Copy out, word for word, everything from the line containing "Find the location" down to the last of the rows below, leaving out the pictures.

═══ INFORMATION PROVIDED ═══

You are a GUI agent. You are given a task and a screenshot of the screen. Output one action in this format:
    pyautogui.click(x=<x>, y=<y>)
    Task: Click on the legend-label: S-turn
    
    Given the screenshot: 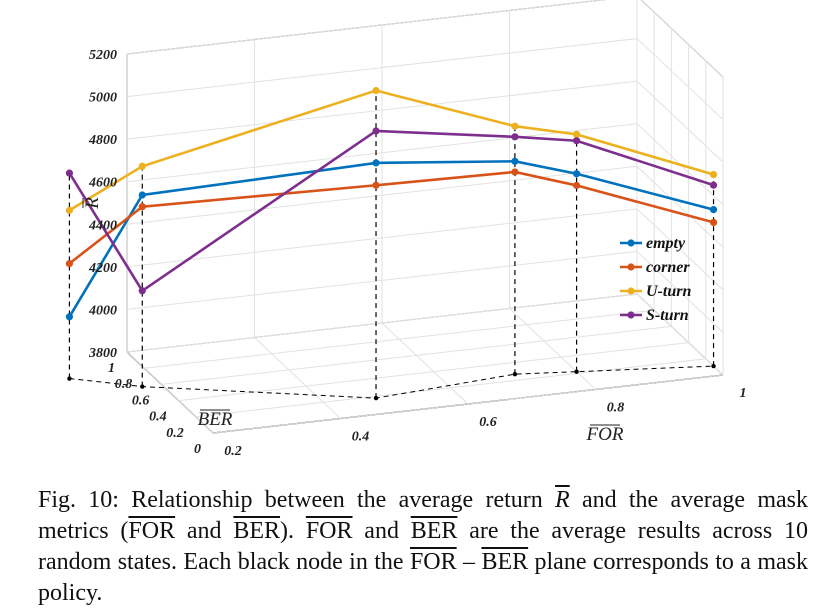 What is the action you would take?
    pyautogui.click(x=668, y=316)
    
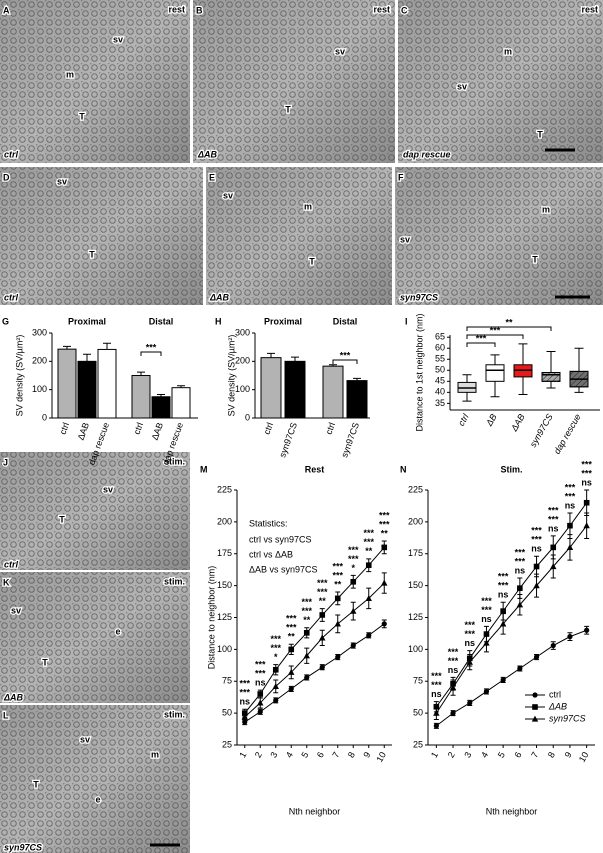 This screenshot has width=603, height=853. I want to click on y-tick-label: 50, so click(227, 713).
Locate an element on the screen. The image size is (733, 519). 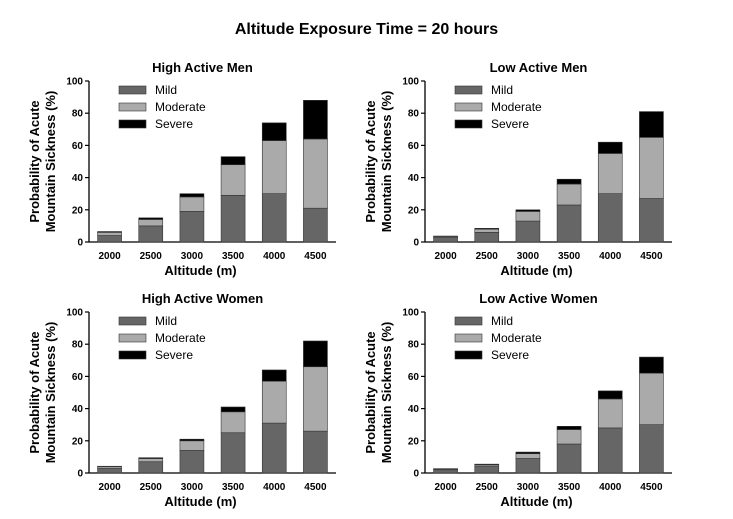
panel-4-y-label-line-2: Mountain Sickness (%) is located at coordinates (386, 393).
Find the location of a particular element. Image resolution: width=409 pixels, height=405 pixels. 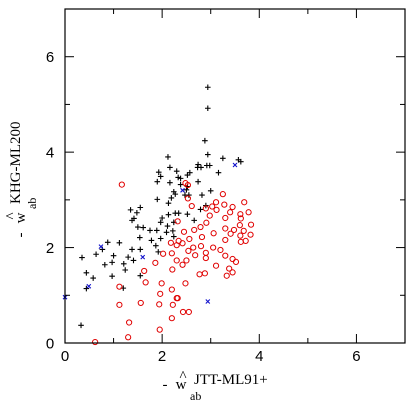

y-tick-label: 6 is located at coordinates (50, 58).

═══

▶ ANSWER FOR THE TASK
Find the location of a particular element. Image resolution: width=409 pixels, height=405 pixels. 

y-tick-label: 6 is located at coordinates (50, 58).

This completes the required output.